Hendrik Everhart (Henk) Tas (born 23 July 1948) is a Dutch visual artist, working as a sculptor, photographer, graphic artist, and wall painter.

== Biography ==
Tas was born in 1948 in Rotterdam, and grew up part of his youth in Canada. In Rotterdam he studied from 1966 to 1972 at the Academy of Visual Arts in Rotterdam in the direction free drawing and painting.

After graduating, Tas settled in Rotterdam as a visual artist. He starting with graphics and then focused on staged photography. His work is inspired by rock music and pop music. He used to stage his images with hats, toys, instruments, lights and plastic figures, which result in what he called "toverfotografie" (magic photography). He also made screen prints and large format mosaics inspired by lyrics.

At the end of the 1980s Tas made a quarterly magazine about the Everly Brothers with Rick Vermeulen. Together wit similar work as the magazines of Hard Werken, the work of poet Jules Deelder, the published 010, Tas made a significant contribution to the cultural renewal in the city in those days.

In 1991, Tas was awarded the Hugo Erfurth Prize by Agfa. Tas's works are included in the collections of the Hugo Erfurth prize in Rotterdam, the Rijksmuseum and the Stedelijk Museum Amsterdam, the Groninger Museum, and the Centre Pompidou in Paris.

== Work ==
=== Graphic work ===
Henk Tas started his own graphic work at the art academy, with which he had a first exhibition in 1971 in Galerie Noordeinde 31 in Spijkenisse. In 1972 he was nominated for the Drempelprijs. In the following years he exhibited screen prints at 't Venster in Rotterdam in 1973, and at the Stedelijk Museum Amsterdam in 1975.

In 1976 he collaborated with the third Science Fiction festival in Rotterdam. He decorated spaces in the Lantaren and Erasmus University together with Bob van Persie, Hans Citroen and Willem van Drunen. The following year in 1977 he exhibits textile photography at Galerie Gee in Geervliet.

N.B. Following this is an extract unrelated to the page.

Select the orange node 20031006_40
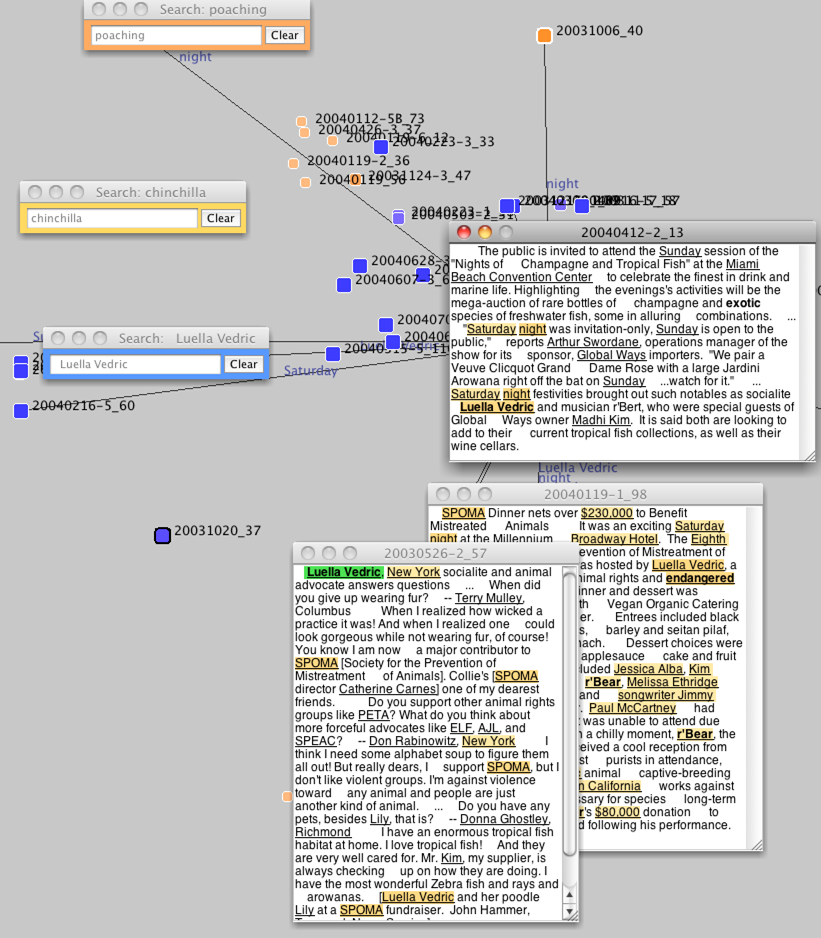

=== Exhibitions, a selection ===
- 1971. Grafiek van Emile Puettmann, Hanny Huser en Henk Tas. Galerie Noordeinde 31, Spijkenisse.
- 1975. Henk Tas and Hans van Dijk, Stedelijk Museum Amsterdam
- 1988. Rotterdamse School?, Museum Boijmans Van Beuningen. Group exhibition with works of Daan van Golden, Charlie van Rest, Peter Redert, Lydia Schouten, and Hard Werken.
- 1990. Rotterdam Assorti, Hal Building, Rotterdam
- Galerie Baudelaire, Antwerpen
- Exponera Fotogalleri, Malmö
- Govinda Gallery, Washington D.C.

== Publications, a selection ==
- Henk Tas, Rick Vermeulen, Els Barents. Why Me Lord. 2001.
- Diana Wind. Museumkrant: Henk Tas, 2001.